§ **Quoted passage**:
Thursday, February 01, 2007

Global Warming Panic

It may well turn out that George W. Bush's greatest service to the country won't involve terrorism or Iraq at all, but his steadfast refusal to be buffaloed into joining the panicky consensus on global warming.
Rumor had it that Bush intended to embrace the warming thesis at last in his State of the Union address. Instead Greens nationwide went into depressed tailspins as he called for an attack on the problem by means of technical advances, a curve ball very much in the old Bush mode, of a type that we've seen too little of recently. Bush is acting in defiance of much of the civilized world, led by a former vice-president and including the media, the entertainment community, the Democrats, most of the policy elite, that peculiar and never-before-encountered group known as "mainstream scientists", and now even corporations, eager to clamber aboard the Kyoto wagon while there's still room.

As James Lewis recently put it on these pages, global warming is most likely a crock. Some of us are old enough to remember similar hysterics over air pollution, overpopulation, and universal famine, none of which ever came to pass. The science behind warming is so full of lacunae, speculation, and outright fraud (e.g., the famed "hockey stick chart" purporting to show temperature levels over the past millennium while conveniently dropping both the medieval warm period and the Little Ice Age) to be in any way convincing.

One curious element involves certain facts that, on first consideration, would appear to be crucial but never seem to come up in debate. I have spent several years trying to track down the actual values of two numbers - the annual amount of carbon dioxide emitted by all human activities, and the amount of carbon dioxide already present in the atmosphere. There are as many answers as there are sources, the first ranging from 3 billion to 28 billion tons, the second from 750 billion tons to 2.97 x 1012 tons, a number so large that there's no common English word for it. Variations of this size - up to three orders of magnitude - suggest a serious lack of basic knowledge. The fact that it never comes up suggests that scientists are well aware of this. (It's doubtful we'll see the question addressed in this week's IPCC report either.)

§ **Given data**:
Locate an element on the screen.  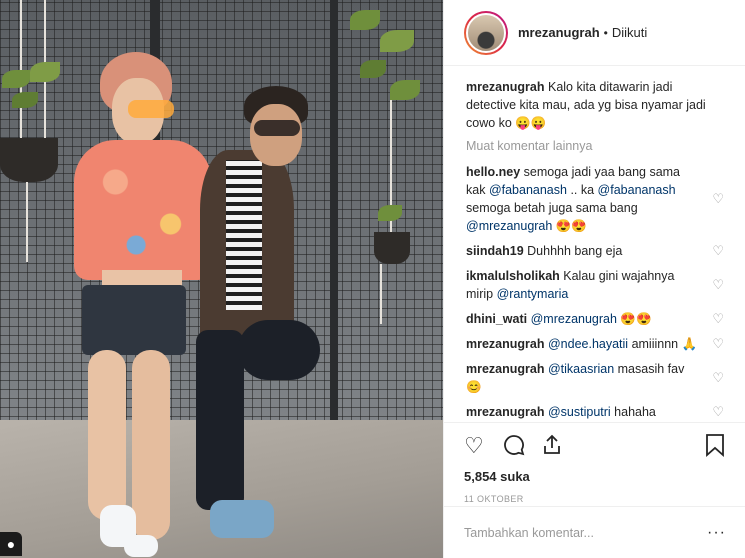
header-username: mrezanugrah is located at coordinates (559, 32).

==

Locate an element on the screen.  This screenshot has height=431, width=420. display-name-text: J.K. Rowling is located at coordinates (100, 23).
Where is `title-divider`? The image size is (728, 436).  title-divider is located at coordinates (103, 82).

--

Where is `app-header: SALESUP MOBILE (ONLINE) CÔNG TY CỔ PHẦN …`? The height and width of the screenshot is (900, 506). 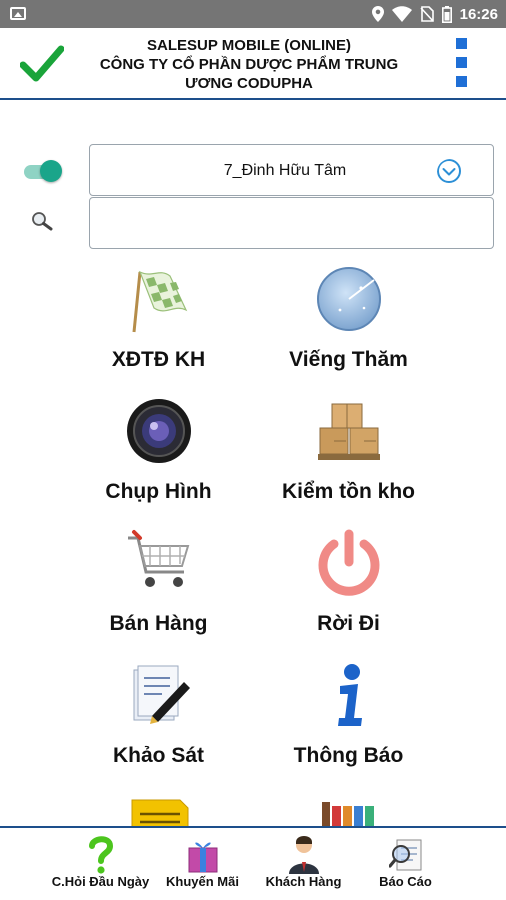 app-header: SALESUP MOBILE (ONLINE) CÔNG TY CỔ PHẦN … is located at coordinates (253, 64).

§ **Work instruction 1**:
Print, word for word, the entries from the line containing "coordinates (100, 23)." through the line containing "coordinates (103, 82).", including both of those lines.
§ **Work instruction 2**:
Continue the commentary on global warming from the point where it stops.
The commentary and the entries have no connection to each other.

§ **Exercise result 1**:
Locate an element on the screen.  This screenshot has height=431, width=420. display-name-text: J.K. Rowling is located at coordinates (100, 23).
Where is `title-divider`? The image size is (728, 436).  title-divider is located at coordinates (103, 82).

§ **Exercise result 2**:
So it's something of a relief to turn to history. Despite the insistence of Al Gore and friends, this is far from the first time the Earth has ever passed through a climatic warming period. In fact, one occurred relatively recently, the medieval warm period, more commonly known as the Little Climatic Optimum (LCO), a period stretching roughly from the 10th to the 13th centuries, in which the average temperature was anything from 1 to 3 degrees centigrade higher than it is today. Several years ago, I covered the LCO in an article detailing the climatic history of the last millennium. But it's worthwhile to cover the highlights once more, to help put the contemporary panic into perspective.
* How warm was it during the LCO? Areas in the Midlands and Scotland that cannot grow crops today were regularly farmed. England was known for its wine exports.


* The average height of Britons around A.D. 1000 was close to six feet, thanks to good nutrition. The small stature of the British lower classes (and the Irish) later in the millennium is an artifact of lower temperatures. People of the 20th century were the first Europeans in centuries to grow to their "true" stature - and most had to grow up in the USA to do it.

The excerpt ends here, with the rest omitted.